TEKS BACAAN:
● ● ●
Tidak sedikit argumen yang melatarbelakangi fenomena janggal ini, manakala
Mendikdasmen RI, Prof. Abdul Mu’ti, menggagas program guru mentor (Naskah
Akademik, Pembelajaran Mendalam Menuju Pendidikan Bermutu untuk Semua
(Kemdikdasmen, 2025).
Aneh, tapi nyata "Karena ada anak-anak yang lancar
baca, tapi disuruh nulis, dia tidak bisa. Waktu saya sodorkan handphone untuk
mengetik, lancar sekali. Berarti ada budaya menulis yang hilang di kalangan
anak muda," ungkap Ketua Dewan Pendidikan Kabupaten Buleleng, I Dewa
Sedana (denpasar.kompas.com, 2025).
Mari Bercermin
Coba kita ingat-ingat seruan ini “Siapkan diri Anda dan
siapkan guru-guru terbaik di sekolah Anda untuk bergabung menjadi guru
penggerak. Guru adalah kunci sukses pendidikan Indonesia,” kata Nadiem Makarim
saat meluncurkan program Merdeka Belajar Episode 5 era silam. Awalnya 10.000
sekolah penggerak di tanah air segera dikebut. Setidaknya 10.000 guru penggerak
pun tercatut. Sudahkah Anda andil gerak?
Program guru mentor Abdul Mu’ti sedang promosi, justru
ditampar fenomena iliterat Buleleng. Ini momen krusial untuk pembenahan profesi
guru. Era silam saya teringat program guru penggerak melecut nyali ketika guru
kehilangan passion. Kenapa? Guru
tergerus.
Guru abai terhadap nyali untuk membangun dan membangunkan
minat, hobi, ataupun empati edukatif. Guru murni menjadi kendaraan ilmu. Murid
sebatas tumpangan. Satirenya, 1001 guru bersama murid tidak berjibaku membuka
moda minat, hobi, dan portofolio. Ke mana gerak visioner guru?
Periode silam saya unjuk jago dan babon di antaranya Mas
Guru St Kartono, J Sumardianta, R Arifin Nugroho (Yogyakarta) adalah jago-jago
guru merdeka. Nick Saragih (Jakarta), Supadilah (Banten), Bambang Kariyawan dan
Riki Utomi (Riau), Budi Wahyono (Semarang), Ary Yulistiana dan Wagimin (Solo),
Resmiyati (Klaten), Sidik Nugroho (Pontianak), serta Marzuki Wardi (Mataram)
adalah tipikal guru petarung yang laik diunggah, guru berjenama, guru
bersahabat melek media. Guru komplet melek literasi. Dus, idola guru trendi. Ujungnya, logika visioner adalah huma guru
zaman digital.
Kiwari adakah barisan guru mentor yang digalakkan Prof.
Abdul Mu’ti?
Guru Cura Personalis
Tamsil hidupnya, guru untuk murid! Menjadi guru untuk murid.
● ● ●
PETUNJUK LATIHAN:
1. Dalam teks bacaan tentang profesi guru, siapa yang disebut sebagai Ketua Dewan Pendidikan Kabupaten Buleleng?
2. Teruskan teks bacaan tentang profesi guru dan program guru mentor, dimulai setelah kalimat terakhirnya.
● ● ●
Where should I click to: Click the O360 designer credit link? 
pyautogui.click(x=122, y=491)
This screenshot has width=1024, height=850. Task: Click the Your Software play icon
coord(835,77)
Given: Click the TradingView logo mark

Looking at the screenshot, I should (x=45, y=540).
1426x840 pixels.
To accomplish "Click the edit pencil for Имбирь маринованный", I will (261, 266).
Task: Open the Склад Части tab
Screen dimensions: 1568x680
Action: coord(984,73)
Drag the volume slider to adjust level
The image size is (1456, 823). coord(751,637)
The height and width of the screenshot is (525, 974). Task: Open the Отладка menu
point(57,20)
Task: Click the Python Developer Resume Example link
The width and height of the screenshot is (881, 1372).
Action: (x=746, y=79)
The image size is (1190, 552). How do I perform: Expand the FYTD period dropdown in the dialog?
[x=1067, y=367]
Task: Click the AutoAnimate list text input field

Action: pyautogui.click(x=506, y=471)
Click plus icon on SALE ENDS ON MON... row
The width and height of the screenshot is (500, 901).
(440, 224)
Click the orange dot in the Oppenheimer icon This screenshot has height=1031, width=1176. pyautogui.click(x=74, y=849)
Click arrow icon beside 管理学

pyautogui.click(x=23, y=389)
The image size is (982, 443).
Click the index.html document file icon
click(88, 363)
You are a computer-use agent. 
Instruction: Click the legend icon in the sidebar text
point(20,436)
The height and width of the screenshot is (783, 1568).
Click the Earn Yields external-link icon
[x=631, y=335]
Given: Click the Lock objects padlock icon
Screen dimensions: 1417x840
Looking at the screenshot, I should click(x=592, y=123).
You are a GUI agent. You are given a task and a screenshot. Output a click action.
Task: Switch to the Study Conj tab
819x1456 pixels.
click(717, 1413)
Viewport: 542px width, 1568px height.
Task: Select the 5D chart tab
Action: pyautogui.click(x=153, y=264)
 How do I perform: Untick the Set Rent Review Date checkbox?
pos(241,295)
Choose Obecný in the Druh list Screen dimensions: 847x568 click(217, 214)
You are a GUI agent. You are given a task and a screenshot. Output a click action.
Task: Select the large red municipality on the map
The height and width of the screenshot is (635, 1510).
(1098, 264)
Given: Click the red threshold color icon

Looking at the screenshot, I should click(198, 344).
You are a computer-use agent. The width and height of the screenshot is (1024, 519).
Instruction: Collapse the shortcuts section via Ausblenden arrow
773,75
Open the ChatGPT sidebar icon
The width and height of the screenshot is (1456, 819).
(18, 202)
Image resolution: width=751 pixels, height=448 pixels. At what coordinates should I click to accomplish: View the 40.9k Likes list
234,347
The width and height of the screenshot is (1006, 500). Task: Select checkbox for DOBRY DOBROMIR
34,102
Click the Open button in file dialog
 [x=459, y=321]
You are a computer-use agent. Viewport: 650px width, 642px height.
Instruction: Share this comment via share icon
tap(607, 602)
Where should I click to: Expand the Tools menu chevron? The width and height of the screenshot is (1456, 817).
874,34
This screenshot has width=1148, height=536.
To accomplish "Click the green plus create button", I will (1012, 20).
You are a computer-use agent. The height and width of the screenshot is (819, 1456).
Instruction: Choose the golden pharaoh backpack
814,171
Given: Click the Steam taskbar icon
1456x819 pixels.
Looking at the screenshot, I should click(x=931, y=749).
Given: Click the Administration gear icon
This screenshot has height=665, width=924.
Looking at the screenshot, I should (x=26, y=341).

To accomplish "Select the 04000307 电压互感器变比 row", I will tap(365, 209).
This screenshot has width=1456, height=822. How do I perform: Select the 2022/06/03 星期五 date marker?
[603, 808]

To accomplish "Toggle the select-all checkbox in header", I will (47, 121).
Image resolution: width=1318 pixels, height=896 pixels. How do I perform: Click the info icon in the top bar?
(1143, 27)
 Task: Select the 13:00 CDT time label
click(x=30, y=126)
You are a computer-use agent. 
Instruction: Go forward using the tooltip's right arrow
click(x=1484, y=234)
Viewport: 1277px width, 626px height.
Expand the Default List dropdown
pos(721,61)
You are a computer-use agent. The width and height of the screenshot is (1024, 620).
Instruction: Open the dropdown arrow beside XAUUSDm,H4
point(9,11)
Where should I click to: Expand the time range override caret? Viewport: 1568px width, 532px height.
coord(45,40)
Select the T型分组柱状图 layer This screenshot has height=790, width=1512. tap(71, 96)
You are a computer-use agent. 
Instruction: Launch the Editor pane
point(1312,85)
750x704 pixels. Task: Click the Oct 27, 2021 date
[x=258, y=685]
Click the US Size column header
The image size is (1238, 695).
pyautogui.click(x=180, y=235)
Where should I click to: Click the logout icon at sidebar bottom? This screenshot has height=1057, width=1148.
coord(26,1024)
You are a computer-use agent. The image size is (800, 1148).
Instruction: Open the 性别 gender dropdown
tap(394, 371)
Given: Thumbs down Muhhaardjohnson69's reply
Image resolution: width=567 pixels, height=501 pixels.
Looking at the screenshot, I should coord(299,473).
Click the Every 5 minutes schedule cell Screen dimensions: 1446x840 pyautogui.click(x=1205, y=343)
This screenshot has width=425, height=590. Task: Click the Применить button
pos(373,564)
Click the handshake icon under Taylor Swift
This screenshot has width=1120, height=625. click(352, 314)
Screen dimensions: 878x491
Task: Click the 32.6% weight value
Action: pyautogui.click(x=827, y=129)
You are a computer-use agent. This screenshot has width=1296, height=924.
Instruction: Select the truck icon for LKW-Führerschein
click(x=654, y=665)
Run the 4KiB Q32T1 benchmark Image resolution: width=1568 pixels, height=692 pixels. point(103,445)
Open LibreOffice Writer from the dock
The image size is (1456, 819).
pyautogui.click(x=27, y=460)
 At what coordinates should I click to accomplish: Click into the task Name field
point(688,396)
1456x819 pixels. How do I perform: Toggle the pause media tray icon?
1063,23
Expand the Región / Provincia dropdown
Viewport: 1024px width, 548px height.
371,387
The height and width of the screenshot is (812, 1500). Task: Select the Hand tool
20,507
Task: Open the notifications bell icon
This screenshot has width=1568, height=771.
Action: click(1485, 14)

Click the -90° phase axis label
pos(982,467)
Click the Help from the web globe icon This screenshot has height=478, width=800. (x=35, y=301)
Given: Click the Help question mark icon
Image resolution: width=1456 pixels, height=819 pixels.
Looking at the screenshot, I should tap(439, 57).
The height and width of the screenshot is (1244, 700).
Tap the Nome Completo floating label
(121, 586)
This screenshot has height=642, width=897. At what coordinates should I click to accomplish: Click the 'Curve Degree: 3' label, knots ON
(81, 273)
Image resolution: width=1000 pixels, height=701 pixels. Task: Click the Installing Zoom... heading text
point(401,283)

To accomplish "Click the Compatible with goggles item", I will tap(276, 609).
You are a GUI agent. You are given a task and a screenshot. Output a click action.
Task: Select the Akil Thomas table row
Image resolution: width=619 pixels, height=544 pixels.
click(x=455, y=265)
● ● ●
HASIL JAWABAN:
1. I Dewa Sedana.

2.
Saya teringat kitab lawas Sekolah Cinta,
Menjadi Pemimpin dan Guru Hebat (2016). Kitab ini menggaransi praksis
edukatif di sekolah Athirah, baik Athirah Bone, Athirah Bukit Baroga, ataupun
Athirah Kajaolaliddo. Sayang jika kitab ini terlewatkan. Bukan karena semata
prolog Jusuf Kalla dan Anies Baswedan ataupun endorsement sastrawan gaek Taufiq Ismail, Helvy Tiana Rosa, dan
Asma Nadia yang menyelimuti kitab ini. Akan tetapi, gereget atau passion di dalamnya yang bikin
mentereng.
Keteladanan adalah komitmen. Kepala sekolah dan guru
melayani dan mengasuh murid dengan pendekatan cinta. Konkretnya, murid
dihargai, didengar, disenangbahagiakan, dan dipentingkan. Harga diri
ditumbuhkan. Dari sinilah perubahan dan keteladanan dimulai. Inilah jatmika passion!
Paul Suparno, SJ (2020)
menuliskan cura personalis
(Latin) berarti perhatian secara pribadi. Cura
berarti perhatian. Personalis berarti
pribadi. Dalam dunia pendidikan, cura
personalis lebih dimaknai bahwa setiap peserta didik diolah atau diemong
secara pribadi yang unik dan khusus. Peserta didik tidak dijadikan objek atau
robot, tetapi diselami sebagai pribadi manusia yang harus diperhatikan.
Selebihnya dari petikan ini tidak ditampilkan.